▶ **Given request**: Return, unchanged, every line in the entries below that contains the word "icon".

▶ **Records supplied**:
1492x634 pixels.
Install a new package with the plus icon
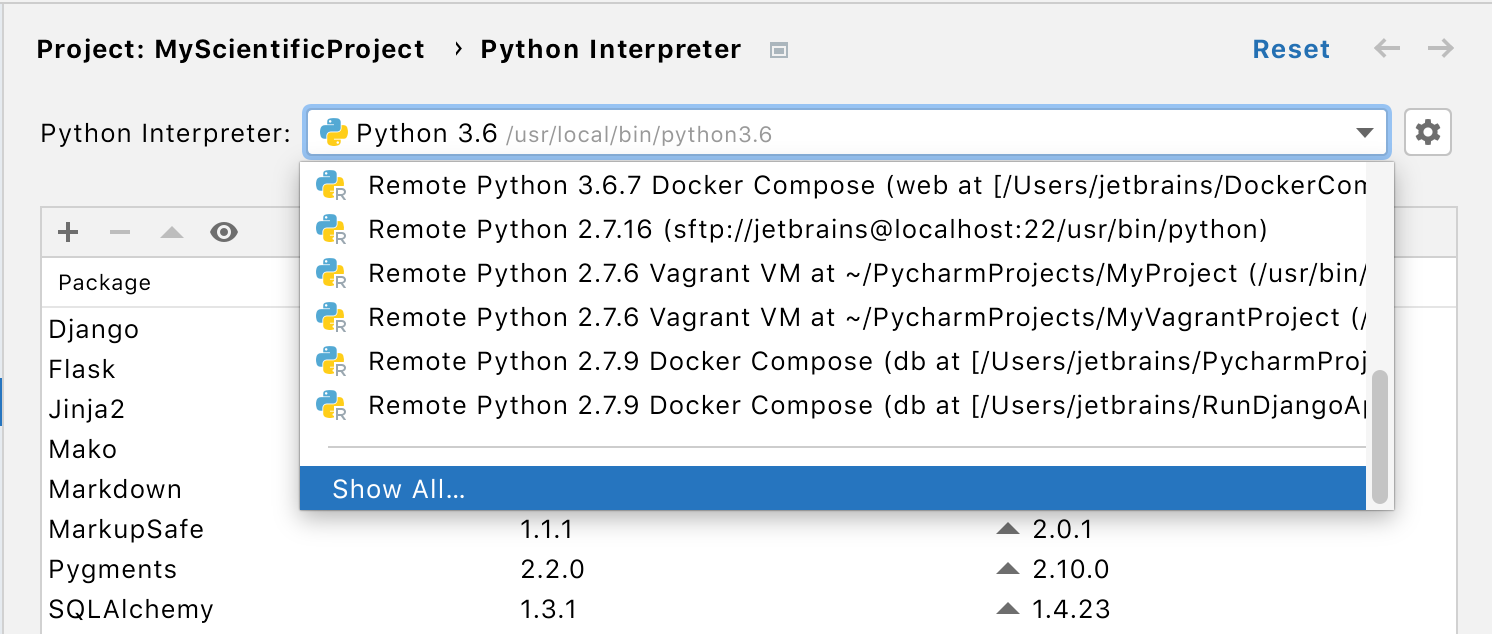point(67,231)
==
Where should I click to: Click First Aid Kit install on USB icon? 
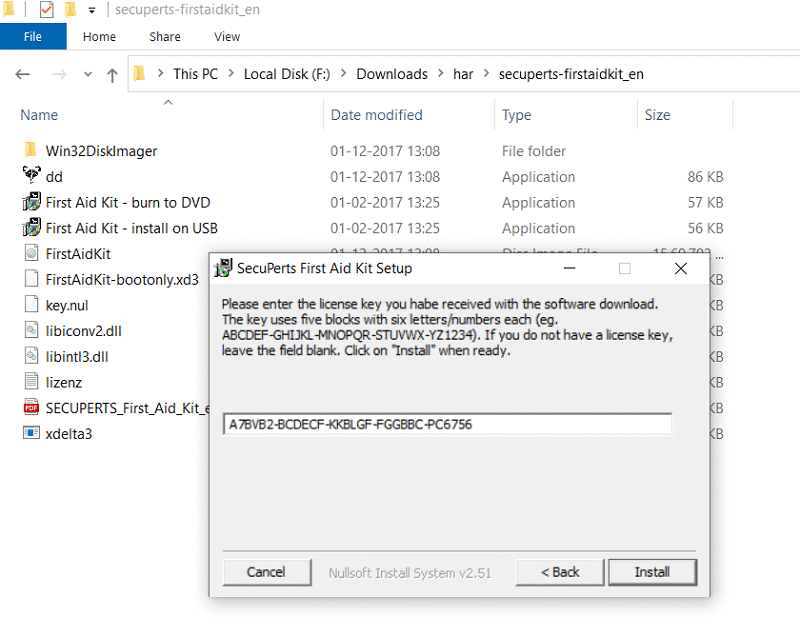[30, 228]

▶ **Task solution**:
Install a new package with the plus icon
Where should I click to: Click First Aid Kit install on USB icon? 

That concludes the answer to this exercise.